Requirements...
Requirements are capabilities and objectives to which any product or service must conform and are common to all development and other engineering activities. Requirements management is the process of eliciting, documenting, organising, and tracking requirements and communicating this information across the various stakeholders and the project team. It ensures that iterative refinements and unanticipated changes are dealt with during the project life-cycle, with a view towards the overall quality of the resultant service or product. |
Requirement Management
What is it?
Requirements management involves understanding the relationship between goals, functions and constraints in terms of the specification of products, including systems behaviour, and service definition.
The goals provide the motivation for programmes and projects and represent the 'why' and to a certain extent the 'what' in development terms. The specification provides the basis for analysing requirements, validating that they are indeed what stakeholders want, defining what needs to be delivered, and verifying the resultant developed product or service.
Requirements management aims to establish a common understanding between the stakeholders and the project team(s) that will be addressing the requirements at an early stage in the project life-cycle and maintain control by establishing suitable base-lines for both development and management use.
Why it is important?
A general survey of some 300 projects across car manufacturing, telecoms and aerospace industries indicated that the main cause of failures were management and requirements issues. Five of the top eight issues were related to poor handling of requirements.

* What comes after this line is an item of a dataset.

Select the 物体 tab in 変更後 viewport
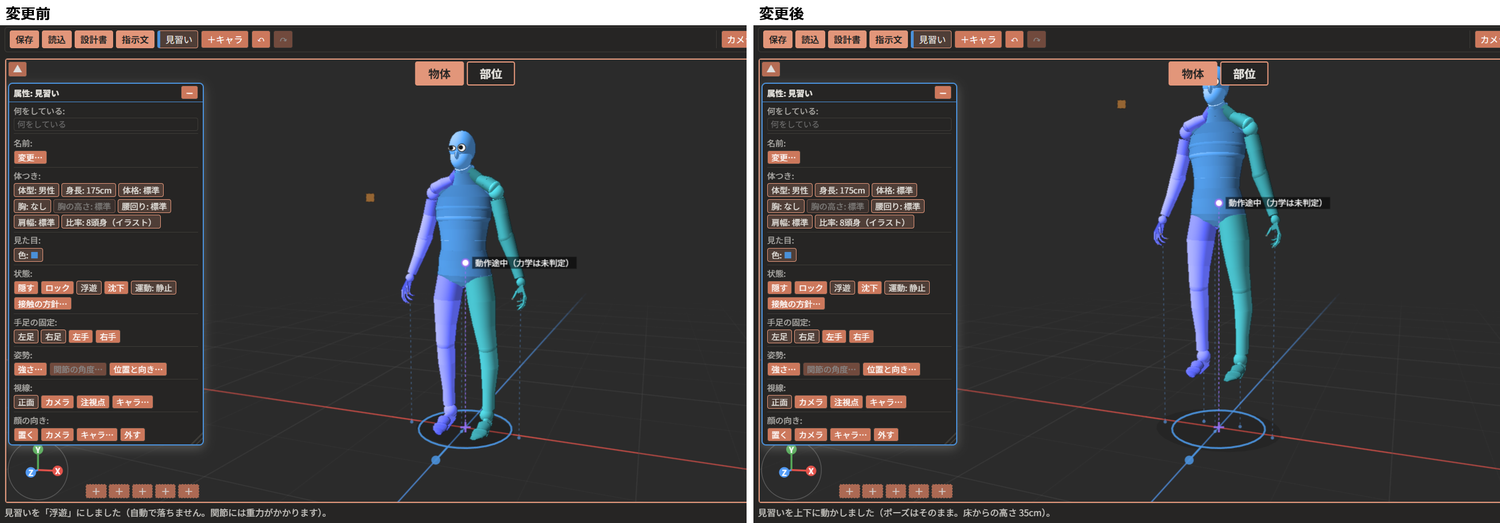Screen dimensions: 1500x523 click(x=1193, y=73)
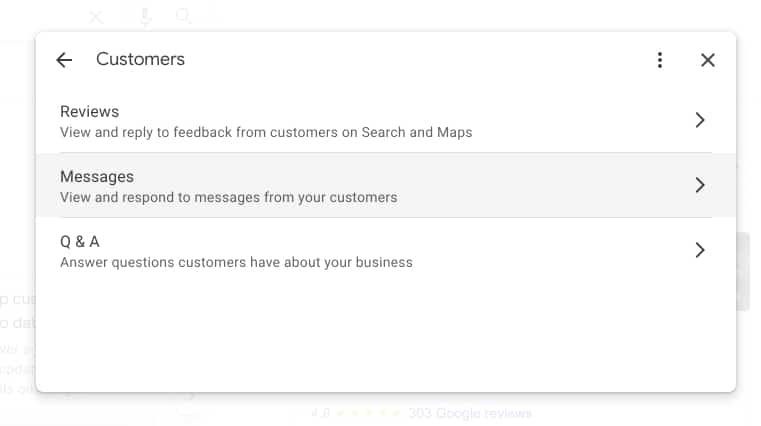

For software projects, according to the Standish Group, 31% of software projects are cancelled before the product is delivered to the customers, while 53% cost 189% or more of their original budgets. 40-60% of the software defects and failures being attributed to poor requirements, thus reflecting extent of the problem and the need to identify, communicate and manage IS project requirements.
A project that fulfils its requirements is by definition a success. Requirements management ensures that suitable models of the service product are produced early in the life-cycle in order to provide fresh insights and to improve the conceptualisation of the end product or service.
Requirements management starts with the definition of requirements and continues through the project, culminating in the verification of the end product against the specified requirements.
Requirements management has a strong association with quality management in ascertaining what the customer wants (quality) and evaluating the solution in terms of whether it meets these requirements efficiently (conformance).